The issues thus identified by counsel for IOOF said nothing about the contention, raised by paragraphs 19 and 20 of the Notice of Appeal, that the judge had erred in his finding as to the quantum of building society commissions lost in 1999/2000. That is so although the written outline of submissions did address that issue. But then again, a number of issues raised by the Notice of Appeal, and even in the written submissions, were not ultimately pursued. In the event, out of abundance of caution, we shall say a little about the particular matter.
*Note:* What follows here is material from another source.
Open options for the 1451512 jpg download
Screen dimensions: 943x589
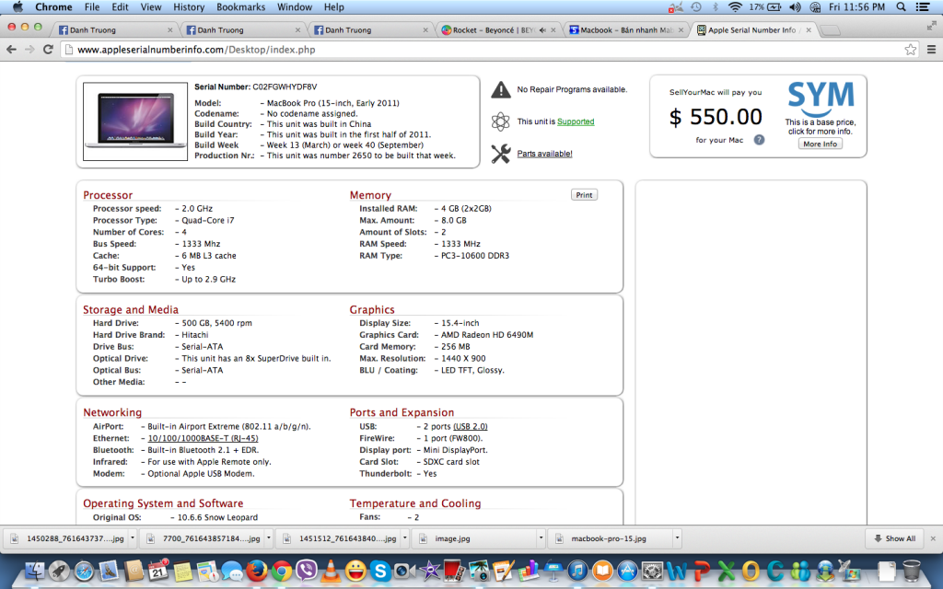[x=405, y=537]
Of the three issues identified by counsel, the first depended upon the same arguments as IOOF raised in the Foxeden matter. We have rejected them and have explained why. We will not repeat what we have said.
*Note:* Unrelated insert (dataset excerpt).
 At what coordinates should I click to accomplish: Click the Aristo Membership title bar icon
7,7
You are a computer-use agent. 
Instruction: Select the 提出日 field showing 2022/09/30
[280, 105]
In assessing damages, his Honour concluded that Taylor lost building society commissions and financial planning commissions in the year 1991/2000 in a total amount of $136,135. Within that total were anticipated building society commissions of $62,675 and anticipated financial planning income of $568,800, from which were deducted savings in expenses of $50,000 and actual income received of $445,310. The anticipated financial planning commissions of $568,800 represented an approximate year on year increase of about 30 per cent.
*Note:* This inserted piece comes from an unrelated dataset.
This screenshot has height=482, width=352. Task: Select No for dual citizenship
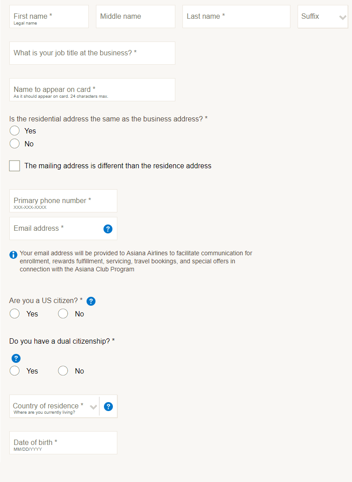[x=63, y=371]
IOOF challenged his Honour’s conclusion as to the likely increase in the amount of financial planning commissions which would have eventuated in the 1999/2000 year. The challenge was this: that his Honour made the estimate in the absence of a clear trend, and in any event by reference to Taylor’s total financial planning business, rather than by reference to likely growth only through IOOF customers.
As with Foxeden, in the end nothing turns on it, because his Honour did not use the particular amount in his assessment of damages. Rather, as with Foxeden, he assessed the value of Taylor’s lost chance of obtaining financial planning income over time.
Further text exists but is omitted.